**PROBLEM DESCRIPTION**
Exactly as they stand, repeat the lines from the one containing "Open the 视图(V) menu" through the final line of the listing, both ends included, and nothing else; skip the pictures.

**MATERIAL FOR THE TASK**

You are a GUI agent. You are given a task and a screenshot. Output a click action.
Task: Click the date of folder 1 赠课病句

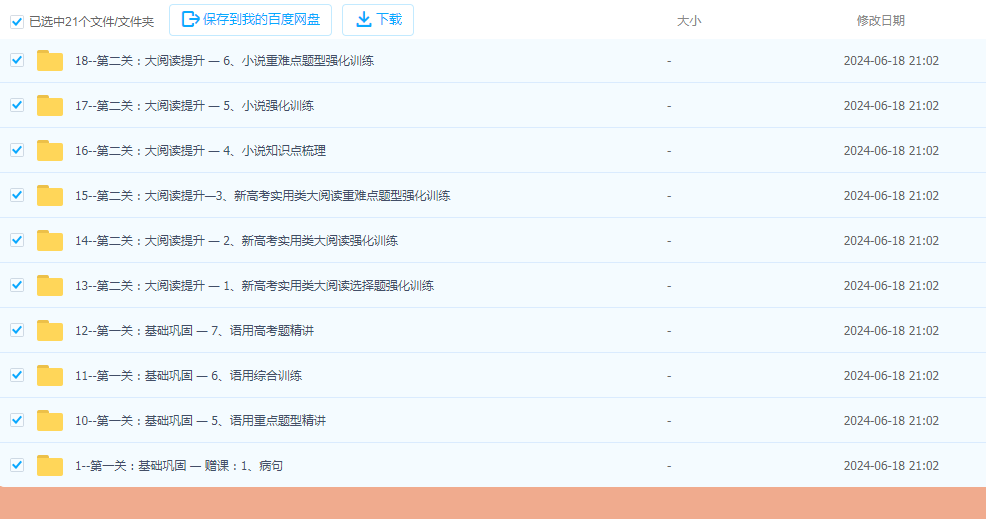coord(891,466)
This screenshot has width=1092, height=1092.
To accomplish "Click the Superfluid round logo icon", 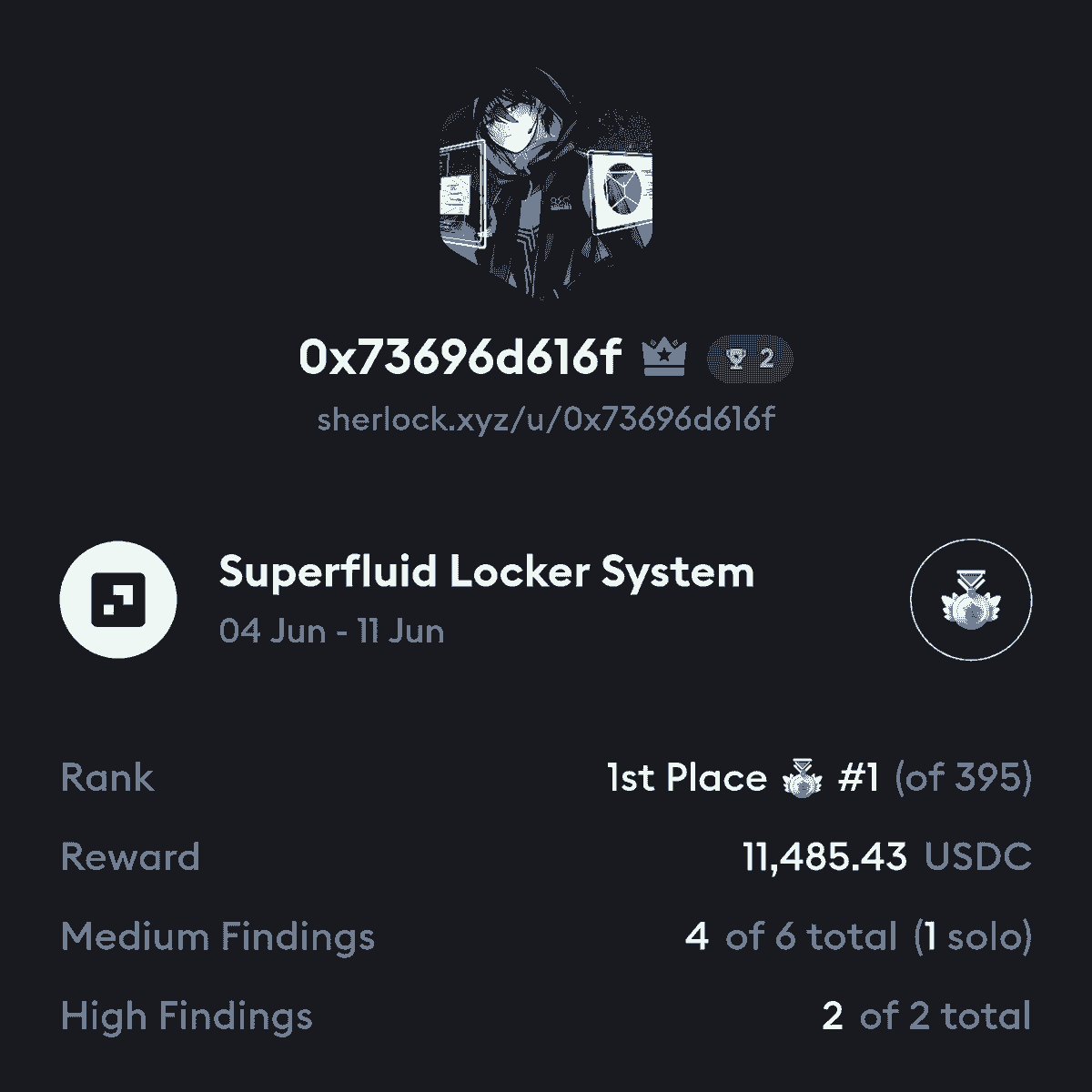I will (x=118, y=599).
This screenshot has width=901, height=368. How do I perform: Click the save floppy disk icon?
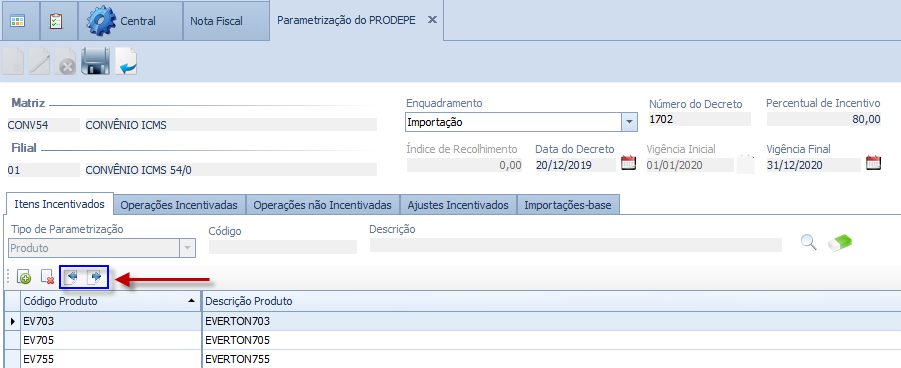point(95,61)
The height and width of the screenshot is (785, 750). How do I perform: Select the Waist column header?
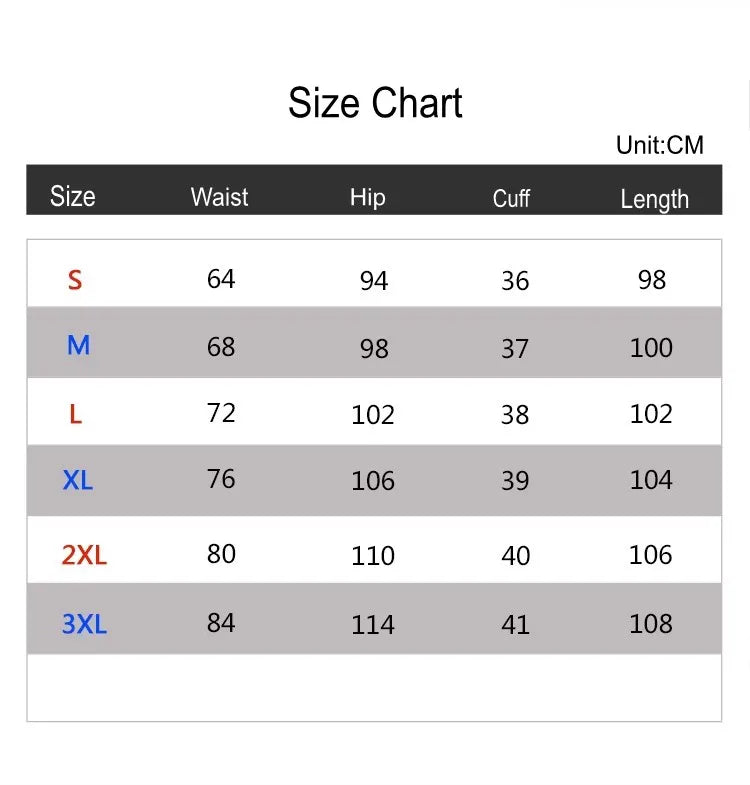click(219, 197)
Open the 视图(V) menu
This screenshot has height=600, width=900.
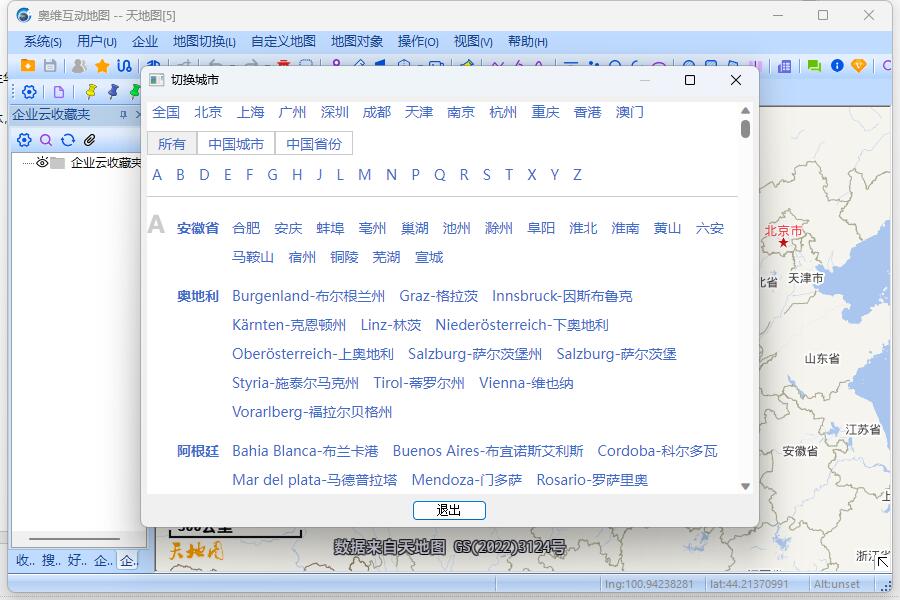coord(471,42)
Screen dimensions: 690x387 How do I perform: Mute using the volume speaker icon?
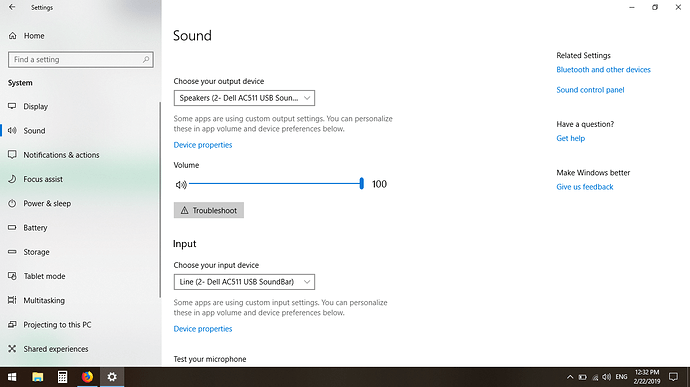point(181,184)
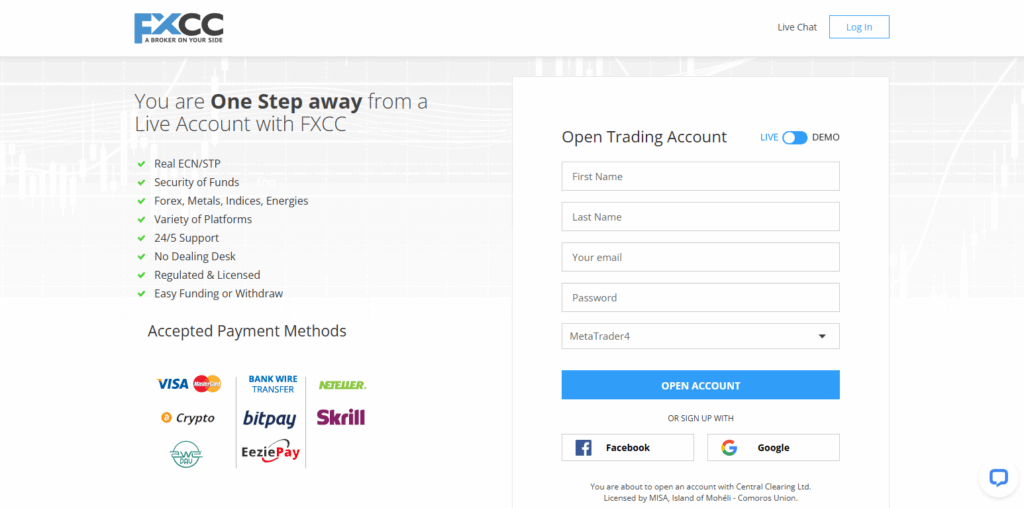
Task: Click the Neteller payment logo
Action: (x=342, y=385)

**ANSWER SECTION**
Open the 视图(V) menu
This screenshot has height=600, width=900.
coord(471,42)
Screen dimensions: 690x387 How do I perform: Mute using the volume speaker icon?
point(181,184)
Task: Click the Neteller payment logo
Action: (x=342, y=385)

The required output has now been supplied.